## Elenco dei compiti
A – Nel testo sul narcotraffico afghano, in quale quartiere di Kabul il narcotraffico "si è fatto villa"?
B – Prosegui il testo sul narcotraffico afghano dopo la sua ultima frase.

## Testo fornito

——

Nel quartiere dei nuovi ricchi
A Kabul, nel quartiere di Wazir Akbar Khan, in una delle parti nuove della città, il narcotraffico si è fatto villa. Appariscenti magioni recintate con cemento armato e imbellite da tessere a mosaico colorate, colonnati e orpelli architettonici che mischiano gli stili più diversi pur che siano appariscenti. Terreno di conquista di ex mujaheddin che han preteso il pagamento della cambiale per aver vinto più di una guerra (contro i sovietici prima e contro i talebani di mullah Omar nel 2001), quest'area demaniale saccheggiata dalla nuova edilizia rampante sembra il segno manifesto di un legame ineludibile tra i signori della guerra che stanno a Kabul (spesso diventati signori dell'oppio) e i guerriglieri col turbante che, pur essendo sulla carta i loro nemici, fanno inevitabilmente parte della filiera. Ma né l'Unodc, così provvida di statistiche sulla produzione, né i centri studi britannici o statunitensi incaricati dei programmi di eradicazione, riescono a raccapezzarsi in questo puzzle. E del resto, le Fuerzas Armadas Revolucionarias de Colombia (Farc), che controllano i territori del centro sud colombiano, non avevano e hanno rapporti con i boss mafiosi di Bogotà e Medellin? E a loro volta i vari Pablo Escobar non avevano i loro padrini in parlamento e le loro amicizie nelle milizie paramilitari che poi con le Farc combattevano davvero? Rompicapo mosso dalla polvere bianca.
Ma se a Kabul si tirano probabilmente molte delle fila del narcotraffico, il grande buco nero è al Sud, nelle zone di produzione, guarda caso controllate dai talebani. Ma anche qui, come accaduto nella guerriglia di Colombia, dev'essere successo qualcosa. La forza del denaro sta forse diventando più forte di quella della fede e se il Pakistan o l'Arabia saudita sono diventati di manica stretta, ecco che i taleb – in origine fieramente contrari alla produzione di oppio – ora vi hanno puntato come cassa pronto contanti. Secondo i beninformati si starebbe inoltre facendo strada una nuova classe di duri (ma non più puri) che brandiscono volentieri il kalashnikov ma un po' meno il Corano. Il nuovo manifesto della fede è l'oppio. Che la fede fa forse venir meno.

——

## Elenco dei dati
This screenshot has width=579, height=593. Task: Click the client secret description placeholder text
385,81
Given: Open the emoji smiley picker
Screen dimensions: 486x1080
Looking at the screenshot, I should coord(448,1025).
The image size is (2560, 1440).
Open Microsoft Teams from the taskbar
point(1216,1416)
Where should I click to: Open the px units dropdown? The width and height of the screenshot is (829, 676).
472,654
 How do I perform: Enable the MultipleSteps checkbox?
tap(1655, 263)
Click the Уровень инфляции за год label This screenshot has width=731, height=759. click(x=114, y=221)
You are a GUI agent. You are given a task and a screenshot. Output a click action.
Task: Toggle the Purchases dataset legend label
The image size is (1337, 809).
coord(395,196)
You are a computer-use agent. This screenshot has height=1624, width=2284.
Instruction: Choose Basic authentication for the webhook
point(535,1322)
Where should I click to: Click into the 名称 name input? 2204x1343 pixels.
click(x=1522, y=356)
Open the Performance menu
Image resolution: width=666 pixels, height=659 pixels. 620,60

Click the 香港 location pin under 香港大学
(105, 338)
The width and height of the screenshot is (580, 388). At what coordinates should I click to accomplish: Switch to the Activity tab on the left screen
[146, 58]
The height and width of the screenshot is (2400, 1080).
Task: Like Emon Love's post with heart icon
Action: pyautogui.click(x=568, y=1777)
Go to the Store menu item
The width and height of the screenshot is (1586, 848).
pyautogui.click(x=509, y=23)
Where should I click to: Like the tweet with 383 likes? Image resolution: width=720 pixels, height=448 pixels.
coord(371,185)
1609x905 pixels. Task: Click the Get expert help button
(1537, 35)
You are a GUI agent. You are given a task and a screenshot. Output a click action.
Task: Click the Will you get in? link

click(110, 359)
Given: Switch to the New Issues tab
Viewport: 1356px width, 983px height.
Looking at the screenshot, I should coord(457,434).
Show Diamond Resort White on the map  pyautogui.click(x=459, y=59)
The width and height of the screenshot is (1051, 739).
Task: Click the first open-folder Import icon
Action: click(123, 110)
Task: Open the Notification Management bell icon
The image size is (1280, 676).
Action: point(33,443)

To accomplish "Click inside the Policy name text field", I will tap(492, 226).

——

## Risposte ai compiti
A – Nel quartiere di Wazir Akbar Khan.

B –
Sul fronte della guerra, tutto sembra favorire questa nuova deriva che sta facendo dell'Afghanistan del Sud un narcostato nello stato. I talebani controllano, seppur con difficoltà, una larga fetta di territorio (che secondo alcuni sarebbe superiore addirittura al 50% del totale del paese) dove reclutano mujaheddin, amministrano contenziosi agrari e beghe famigliari e proteggono la produzione di oppio. Come fanno (ora assai meno) le Farc colombiane cui si attribuiva un controllo sul territorio ancora più vasto.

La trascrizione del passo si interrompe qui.